### WHAT TO PRODUCE
Each line in the data holding "computer" should be listed.

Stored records

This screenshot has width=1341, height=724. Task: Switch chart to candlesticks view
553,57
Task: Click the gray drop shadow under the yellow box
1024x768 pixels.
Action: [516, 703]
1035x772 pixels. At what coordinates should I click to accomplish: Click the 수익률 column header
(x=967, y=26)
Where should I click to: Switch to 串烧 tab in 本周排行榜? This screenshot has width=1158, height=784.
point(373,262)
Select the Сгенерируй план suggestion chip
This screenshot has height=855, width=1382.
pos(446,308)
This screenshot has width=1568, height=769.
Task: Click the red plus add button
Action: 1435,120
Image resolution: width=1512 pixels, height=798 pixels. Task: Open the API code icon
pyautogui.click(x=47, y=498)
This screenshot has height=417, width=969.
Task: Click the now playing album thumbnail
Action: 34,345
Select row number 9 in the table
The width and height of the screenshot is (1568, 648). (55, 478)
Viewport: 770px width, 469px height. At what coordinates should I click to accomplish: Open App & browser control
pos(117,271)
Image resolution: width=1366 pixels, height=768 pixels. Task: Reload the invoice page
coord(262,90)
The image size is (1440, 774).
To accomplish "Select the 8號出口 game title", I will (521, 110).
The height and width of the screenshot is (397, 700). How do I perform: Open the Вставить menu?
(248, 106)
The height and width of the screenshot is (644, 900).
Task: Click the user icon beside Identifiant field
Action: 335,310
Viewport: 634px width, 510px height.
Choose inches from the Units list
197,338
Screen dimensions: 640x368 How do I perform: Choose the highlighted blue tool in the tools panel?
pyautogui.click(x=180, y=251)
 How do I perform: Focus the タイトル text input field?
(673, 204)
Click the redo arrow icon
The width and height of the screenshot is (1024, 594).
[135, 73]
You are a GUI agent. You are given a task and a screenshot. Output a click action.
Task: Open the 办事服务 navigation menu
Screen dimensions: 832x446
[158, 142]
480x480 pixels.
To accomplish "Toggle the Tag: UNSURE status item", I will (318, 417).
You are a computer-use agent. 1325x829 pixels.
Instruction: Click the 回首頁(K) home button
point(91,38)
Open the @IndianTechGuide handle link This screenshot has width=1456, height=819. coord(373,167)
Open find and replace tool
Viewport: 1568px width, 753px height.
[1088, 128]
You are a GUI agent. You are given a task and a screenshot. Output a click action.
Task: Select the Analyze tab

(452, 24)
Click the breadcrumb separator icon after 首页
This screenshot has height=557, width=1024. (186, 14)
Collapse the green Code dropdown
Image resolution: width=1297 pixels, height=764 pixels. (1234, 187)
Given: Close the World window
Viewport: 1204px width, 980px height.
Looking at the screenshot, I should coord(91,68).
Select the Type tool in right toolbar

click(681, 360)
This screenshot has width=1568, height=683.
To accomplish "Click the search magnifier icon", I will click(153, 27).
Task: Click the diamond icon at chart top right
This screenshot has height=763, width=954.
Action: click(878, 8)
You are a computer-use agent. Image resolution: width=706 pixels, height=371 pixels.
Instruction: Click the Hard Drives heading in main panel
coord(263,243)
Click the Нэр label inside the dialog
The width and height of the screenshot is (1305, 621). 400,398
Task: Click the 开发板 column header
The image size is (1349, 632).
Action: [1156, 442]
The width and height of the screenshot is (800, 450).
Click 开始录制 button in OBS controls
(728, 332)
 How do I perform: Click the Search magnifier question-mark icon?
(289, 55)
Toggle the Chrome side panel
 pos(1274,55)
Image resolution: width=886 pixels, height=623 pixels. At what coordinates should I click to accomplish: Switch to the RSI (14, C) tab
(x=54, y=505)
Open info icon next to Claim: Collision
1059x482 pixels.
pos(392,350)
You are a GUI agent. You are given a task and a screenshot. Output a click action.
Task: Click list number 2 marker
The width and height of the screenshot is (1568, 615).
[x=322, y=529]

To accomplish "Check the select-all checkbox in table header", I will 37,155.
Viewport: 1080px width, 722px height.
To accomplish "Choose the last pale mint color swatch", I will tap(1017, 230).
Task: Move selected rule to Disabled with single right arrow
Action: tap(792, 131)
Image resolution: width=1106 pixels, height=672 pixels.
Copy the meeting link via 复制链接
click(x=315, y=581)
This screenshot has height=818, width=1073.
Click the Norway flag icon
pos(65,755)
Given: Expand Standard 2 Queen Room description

### RESPONSE AREA
You are a computer-use agent. 1325x829 pixels.
You are a computer-use agent. Image resolution: width=706 pixels, height=371 pixels.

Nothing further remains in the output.